Esse tema tem atualizações online a cada desdobramento do assunto. A última notícia quando postei esse texto é que a proprietária da loja explicou que esteve afastada do business cuidando dos irmãos doentes, que pedia muitas desculpas, que apelava para o bom senso da Cliente em não levar aquela insensatez adiante ao Procom. Aparentemente, a Cliente se disse satisfeita com o pedido de desculpas tão transparente de uma das proprietárias da loja.
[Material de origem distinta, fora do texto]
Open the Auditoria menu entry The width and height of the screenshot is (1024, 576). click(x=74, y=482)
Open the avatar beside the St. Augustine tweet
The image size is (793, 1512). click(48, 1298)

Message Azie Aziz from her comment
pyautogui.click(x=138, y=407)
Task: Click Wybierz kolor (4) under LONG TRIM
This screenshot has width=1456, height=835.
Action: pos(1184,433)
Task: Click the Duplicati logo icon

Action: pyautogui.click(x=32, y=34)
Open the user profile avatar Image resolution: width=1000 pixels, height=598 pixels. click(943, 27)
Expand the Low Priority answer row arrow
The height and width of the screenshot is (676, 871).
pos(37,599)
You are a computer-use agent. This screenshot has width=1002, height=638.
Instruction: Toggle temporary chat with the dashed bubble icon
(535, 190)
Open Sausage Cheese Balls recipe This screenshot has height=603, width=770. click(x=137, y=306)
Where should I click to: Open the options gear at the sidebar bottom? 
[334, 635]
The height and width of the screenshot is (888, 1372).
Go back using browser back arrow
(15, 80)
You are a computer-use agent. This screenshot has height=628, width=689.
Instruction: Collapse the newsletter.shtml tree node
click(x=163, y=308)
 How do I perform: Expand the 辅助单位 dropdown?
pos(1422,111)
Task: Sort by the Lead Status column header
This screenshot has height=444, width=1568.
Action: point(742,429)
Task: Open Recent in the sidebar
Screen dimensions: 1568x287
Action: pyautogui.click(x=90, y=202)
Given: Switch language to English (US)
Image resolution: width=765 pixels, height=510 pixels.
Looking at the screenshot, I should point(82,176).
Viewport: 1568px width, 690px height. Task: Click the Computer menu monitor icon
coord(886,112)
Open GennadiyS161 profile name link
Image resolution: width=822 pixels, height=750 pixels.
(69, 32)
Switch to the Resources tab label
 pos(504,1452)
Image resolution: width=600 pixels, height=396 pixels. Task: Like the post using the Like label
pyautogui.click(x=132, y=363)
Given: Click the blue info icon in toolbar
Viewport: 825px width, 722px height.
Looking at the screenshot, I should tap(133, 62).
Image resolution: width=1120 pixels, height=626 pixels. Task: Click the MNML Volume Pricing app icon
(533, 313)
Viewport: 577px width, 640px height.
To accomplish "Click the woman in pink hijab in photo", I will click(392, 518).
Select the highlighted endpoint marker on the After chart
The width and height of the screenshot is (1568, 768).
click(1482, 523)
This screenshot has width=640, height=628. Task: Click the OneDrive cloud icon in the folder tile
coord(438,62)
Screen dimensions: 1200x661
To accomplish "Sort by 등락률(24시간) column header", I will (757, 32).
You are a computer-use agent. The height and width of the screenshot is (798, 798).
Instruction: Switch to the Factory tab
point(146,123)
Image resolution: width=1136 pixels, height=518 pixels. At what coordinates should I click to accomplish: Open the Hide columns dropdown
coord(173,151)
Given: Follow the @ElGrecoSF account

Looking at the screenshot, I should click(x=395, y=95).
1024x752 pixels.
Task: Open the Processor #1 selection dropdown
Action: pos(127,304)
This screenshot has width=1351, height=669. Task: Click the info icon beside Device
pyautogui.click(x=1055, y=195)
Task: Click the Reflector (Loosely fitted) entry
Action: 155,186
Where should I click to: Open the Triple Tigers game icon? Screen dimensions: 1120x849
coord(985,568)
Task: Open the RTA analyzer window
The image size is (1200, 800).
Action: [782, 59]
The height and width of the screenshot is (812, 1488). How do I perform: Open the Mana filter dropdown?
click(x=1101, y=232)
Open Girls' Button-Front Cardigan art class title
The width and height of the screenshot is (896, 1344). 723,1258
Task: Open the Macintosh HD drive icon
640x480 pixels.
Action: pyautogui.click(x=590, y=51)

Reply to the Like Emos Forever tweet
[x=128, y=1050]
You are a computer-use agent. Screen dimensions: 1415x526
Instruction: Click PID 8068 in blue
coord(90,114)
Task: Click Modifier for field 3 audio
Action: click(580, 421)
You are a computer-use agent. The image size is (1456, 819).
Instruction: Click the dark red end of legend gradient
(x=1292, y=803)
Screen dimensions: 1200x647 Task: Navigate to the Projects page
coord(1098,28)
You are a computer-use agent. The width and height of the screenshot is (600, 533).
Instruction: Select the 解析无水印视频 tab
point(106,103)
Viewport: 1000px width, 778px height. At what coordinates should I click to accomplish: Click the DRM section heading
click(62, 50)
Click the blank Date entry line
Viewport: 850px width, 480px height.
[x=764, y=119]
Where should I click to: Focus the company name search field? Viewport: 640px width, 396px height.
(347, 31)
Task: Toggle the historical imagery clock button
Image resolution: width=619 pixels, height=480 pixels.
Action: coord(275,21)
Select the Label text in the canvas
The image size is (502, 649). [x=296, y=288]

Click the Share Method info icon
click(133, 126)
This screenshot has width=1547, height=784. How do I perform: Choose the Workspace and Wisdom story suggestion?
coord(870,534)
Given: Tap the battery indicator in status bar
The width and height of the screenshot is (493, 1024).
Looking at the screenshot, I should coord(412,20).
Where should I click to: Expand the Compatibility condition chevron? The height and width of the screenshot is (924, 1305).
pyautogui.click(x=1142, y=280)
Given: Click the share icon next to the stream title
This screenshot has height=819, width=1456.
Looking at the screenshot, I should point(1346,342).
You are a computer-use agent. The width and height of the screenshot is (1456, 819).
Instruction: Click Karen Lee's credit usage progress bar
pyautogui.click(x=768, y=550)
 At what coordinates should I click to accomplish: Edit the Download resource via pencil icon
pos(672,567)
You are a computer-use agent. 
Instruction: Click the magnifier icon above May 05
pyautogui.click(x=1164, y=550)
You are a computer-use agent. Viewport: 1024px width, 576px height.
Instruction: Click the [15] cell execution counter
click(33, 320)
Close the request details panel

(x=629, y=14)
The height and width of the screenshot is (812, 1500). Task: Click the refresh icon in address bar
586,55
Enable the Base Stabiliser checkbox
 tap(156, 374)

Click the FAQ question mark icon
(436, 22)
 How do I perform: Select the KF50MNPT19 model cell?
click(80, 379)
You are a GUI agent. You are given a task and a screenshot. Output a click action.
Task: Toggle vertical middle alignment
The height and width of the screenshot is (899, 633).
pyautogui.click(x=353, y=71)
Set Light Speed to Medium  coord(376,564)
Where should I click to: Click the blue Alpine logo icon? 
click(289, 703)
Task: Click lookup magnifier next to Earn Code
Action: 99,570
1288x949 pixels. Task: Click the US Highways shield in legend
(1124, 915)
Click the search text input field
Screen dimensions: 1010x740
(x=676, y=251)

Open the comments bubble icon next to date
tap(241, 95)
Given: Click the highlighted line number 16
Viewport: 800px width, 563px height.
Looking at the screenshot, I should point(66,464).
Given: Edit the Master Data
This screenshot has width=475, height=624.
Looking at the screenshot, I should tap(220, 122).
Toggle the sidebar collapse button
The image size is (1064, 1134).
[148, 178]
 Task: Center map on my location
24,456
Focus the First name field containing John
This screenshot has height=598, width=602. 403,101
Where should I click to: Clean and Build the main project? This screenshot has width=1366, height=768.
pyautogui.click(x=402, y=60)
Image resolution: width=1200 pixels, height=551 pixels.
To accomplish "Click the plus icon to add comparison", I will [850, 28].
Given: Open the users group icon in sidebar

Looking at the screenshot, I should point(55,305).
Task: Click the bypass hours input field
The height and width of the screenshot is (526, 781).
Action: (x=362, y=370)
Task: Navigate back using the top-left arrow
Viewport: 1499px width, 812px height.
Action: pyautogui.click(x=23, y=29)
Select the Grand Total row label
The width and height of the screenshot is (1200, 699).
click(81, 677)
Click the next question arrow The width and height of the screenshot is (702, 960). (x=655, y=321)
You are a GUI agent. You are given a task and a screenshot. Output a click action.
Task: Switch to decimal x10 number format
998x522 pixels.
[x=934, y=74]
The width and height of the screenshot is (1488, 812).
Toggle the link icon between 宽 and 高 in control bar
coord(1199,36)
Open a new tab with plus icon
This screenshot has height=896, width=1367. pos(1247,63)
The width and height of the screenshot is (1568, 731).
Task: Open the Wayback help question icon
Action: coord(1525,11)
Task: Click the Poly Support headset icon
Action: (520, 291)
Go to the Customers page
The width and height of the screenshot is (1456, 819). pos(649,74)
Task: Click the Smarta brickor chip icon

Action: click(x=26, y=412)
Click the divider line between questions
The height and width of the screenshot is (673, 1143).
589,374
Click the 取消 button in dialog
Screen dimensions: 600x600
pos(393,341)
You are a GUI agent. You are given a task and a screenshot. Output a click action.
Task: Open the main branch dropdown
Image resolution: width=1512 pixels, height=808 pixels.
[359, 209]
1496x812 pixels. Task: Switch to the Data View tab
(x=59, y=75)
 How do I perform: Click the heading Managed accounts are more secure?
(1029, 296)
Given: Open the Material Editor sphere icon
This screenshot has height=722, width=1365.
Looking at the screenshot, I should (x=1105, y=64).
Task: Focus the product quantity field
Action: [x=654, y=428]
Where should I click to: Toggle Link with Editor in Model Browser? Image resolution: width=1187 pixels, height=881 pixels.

E o que isso tudo tem a ver com a Geração Y? Bom, esta é uma loja virtual, pra início de conversa. Os consumidores estão nas mídias sociais e são voltados ao público jovem. O site visou.com.br estava , até o término desse post, indisponível, e eu não sei até que ponto este business ficou comprometido, já que internautas acessaram os donos da loja com seus endereços pessoais e seus dados pessoais. O que a gente tira desta história? Que é muito importante não verbalizar nada em nome próprio quando a gente está representando uma empresa. Que a Geração Y não é tão intempestiva assim, que este jovem causador deste problema não estava no pleno domínio de suas faculdades, eu concordo. Mas que o fato seja uma lição pra geração Y repensar como lida com os assuntos da empresa, tomando como base quais seria sua própria reação e sabendo separar a reação da empresa da sua própria reação. É fundamental entendermos que quando entramos na empresa, estamos representando um papel. E precisamos saber se gostamos deste papel, se nos identificamos com ele ou não. Se não nos identificamos, precisamos rever se queremos estar neste papel, porque talvez não possamos desempenhar bem as funções requeridas. A empresa tem que fazer esta análise também, evitando possíveis conflitos entre a opinião pessoal e a visão organizacional. A geração Y é mais intempestiva, está acostumada a dizer o que pensa, a sentir menos culpa ao colocar suas questões e a ser mais direta na forma como coloca estas questões. Mas o jovem da geração Y tem que verificar, primeiramente, qual resposta atende aos interesses da empresa.
É sempre bom refletirmos num caso como esse. É sempre bom repensarmos nossas ações, mesmo que saibamos que este caso é um exagero. Não vamos querer ser o pivô de questões como esta, sendo o centro de atenções dos jornais e mídias sociais por ter desestruturado um business.